# connecting LG 32LD310 to laptop. Is is possible ?



## johdee (May 5, 2011)

Hi, anyone please help ? ive got an LG 32LD310 tv and ive bought a vga male to male cable thinking that it would pick up, but it doesnt, uhm it also states service only at the back where that cable fits. However it has an hdmi section at the back too. does your laptop need to have an hdmi section too ? i really want this to work is there a way ?


----------



## cwwozniak (Nov 29, 2005)

If your TV has a VGA input and your laptop has a VGA output, then you do not need any HDMI connection. You will need a suitable audio patch cable if you want to use the TV speakers for the computer sound.

You may need to specifically select the VGA input using an on-screen input selection menu on the TV and you may also need to specifically enable the VGA output on the laptop in order to get the laptop's output to show up on the TV. Some laptops have a special function key that allows you to toggle between different combinations of built-in and external display.

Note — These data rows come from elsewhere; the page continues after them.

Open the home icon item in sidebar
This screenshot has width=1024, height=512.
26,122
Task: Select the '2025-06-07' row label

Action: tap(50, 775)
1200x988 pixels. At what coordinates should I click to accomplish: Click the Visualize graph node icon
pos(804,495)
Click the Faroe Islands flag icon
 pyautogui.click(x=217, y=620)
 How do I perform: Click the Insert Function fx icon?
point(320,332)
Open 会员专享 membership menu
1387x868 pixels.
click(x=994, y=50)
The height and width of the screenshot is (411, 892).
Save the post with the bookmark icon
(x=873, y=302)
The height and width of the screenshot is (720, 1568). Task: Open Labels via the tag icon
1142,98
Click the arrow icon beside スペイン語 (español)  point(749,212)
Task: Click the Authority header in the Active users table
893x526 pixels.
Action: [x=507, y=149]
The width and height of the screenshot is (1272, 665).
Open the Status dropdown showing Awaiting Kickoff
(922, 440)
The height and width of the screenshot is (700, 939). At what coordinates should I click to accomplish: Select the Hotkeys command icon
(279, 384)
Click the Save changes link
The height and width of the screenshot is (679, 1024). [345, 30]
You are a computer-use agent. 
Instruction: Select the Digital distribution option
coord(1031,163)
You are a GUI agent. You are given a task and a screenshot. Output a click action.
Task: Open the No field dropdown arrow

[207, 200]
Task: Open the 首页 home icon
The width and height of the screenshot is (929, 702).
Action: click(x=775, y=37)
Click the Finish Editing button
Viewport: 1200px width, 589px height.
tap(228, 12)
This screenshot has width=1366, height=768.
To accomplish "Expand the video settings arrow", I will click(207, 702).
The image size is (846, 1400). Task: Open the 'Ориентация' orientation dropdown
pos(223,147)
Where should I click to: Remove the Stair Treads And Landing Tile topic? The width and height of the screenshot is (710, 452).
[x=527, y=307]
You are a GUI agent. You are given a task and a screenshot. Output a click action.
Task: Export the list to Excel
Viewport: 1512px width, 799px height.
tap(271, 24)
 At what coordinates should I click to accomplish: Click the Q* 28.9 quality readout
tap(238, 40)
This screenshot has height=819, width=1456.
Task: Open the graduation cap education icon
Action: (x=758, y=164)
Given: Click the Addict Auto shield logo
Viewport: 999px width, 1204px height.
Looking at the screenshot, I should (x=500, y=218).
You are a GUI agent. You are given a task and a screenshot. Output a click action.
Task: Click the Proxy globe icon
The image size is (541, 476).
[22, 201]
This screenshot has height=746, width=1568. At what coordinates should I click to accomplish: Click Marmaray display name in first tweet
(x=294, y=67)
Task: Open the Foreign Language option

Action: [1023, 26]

Depending on the TV and the laptop's video settings, you may also need to change the video resolution of the laptop's video output to be compatible with the TV.


----------



## johdee (May 5, 2011)

thanks for the quick reply  but when i press input on the remote it doesnt have a vga option it only has av, component, tv and hdmi. i know tat i prbably have to pres the F4 button on this laptop while holding Fn.


----------



## DoubleHelix (Dec 10, 2004)

What exactly did you connect the other end of that VGA cable to on the TV if it doesn't have a VGA port?


----------



## johdee (May 5, 2011)

sorry if i never made sense the first time, what i meant was that the vga port at the back of the tv says 'service only'. what ive done, - ive ignored that and still plugged the vga cable in and nothing picked up. i hope ive made it a bit clearer now


----------



## DoubleHelix (Dec 10, 2004)

That would be the issue. It's not a VGA port. It's a serial port for service only. According to the specs for the TV at LG websites, it doesn't have a VGA port.


----------



## cwwozniak (Nov 29, 2005)

johdee said:


> However it has an hdmi section at the back *too*. does your laptop need to have an hdmi section too


I read your original post as meaning that the TV had a VGA input in addition to an HDMI input. Then I checked the specs as *DoubleHelix *did.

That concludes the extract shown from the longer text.